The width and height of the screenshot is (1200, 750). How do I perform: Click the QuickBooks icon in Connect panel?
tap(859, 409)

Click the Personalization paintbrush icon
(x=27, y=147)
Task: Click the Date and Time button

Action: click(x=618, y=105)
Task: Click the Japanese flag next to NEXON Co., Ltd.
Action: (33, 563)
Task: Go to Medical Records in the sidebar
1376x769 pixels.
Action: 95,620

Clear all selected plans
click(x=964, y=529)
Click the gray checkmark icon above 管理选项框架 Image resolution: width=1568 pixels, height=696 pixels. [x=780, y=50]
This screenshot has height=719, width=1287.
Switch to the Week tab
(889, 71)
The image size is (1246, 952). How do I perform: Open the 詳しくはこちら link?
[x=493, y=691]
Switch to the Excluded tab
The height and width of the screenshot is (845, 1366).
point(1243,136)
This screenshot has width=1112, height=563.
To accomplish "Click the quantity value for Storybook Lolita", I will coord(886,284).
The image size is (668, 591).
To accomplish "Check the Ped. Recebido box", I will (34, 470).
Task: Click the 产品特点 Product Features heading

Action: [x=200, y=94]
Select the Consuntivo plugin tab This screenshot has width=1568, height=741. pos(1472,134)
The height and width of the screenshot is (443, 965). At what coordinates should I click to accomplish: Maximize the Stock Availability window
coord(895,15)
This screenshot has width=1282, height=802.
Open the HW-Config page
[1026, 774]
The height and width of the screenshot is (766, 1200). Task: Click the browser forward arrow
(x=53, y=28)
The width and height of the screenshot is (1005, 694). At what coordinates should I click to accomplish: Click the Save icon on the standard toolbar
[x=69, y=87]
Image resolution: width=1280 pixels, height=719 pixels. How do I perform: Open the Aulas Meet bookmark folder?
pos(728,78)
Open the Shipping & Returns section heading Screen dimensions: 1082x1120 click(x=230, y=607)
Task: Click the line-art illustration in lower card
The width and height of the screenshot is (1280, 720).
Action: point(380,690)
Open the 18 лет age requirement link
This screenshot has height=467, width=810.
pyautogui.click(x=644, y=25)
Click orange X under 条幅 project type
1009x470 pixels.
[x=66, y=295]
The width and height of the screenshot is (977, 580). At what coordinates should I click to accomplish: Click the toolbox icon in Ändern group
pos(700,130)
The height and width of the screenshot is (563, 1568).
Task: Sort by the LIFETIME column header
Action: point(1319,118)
********
_Exercise goal_
Say how many lines of the records include the word "will", and give nothing but the number.

_Worked solution_
2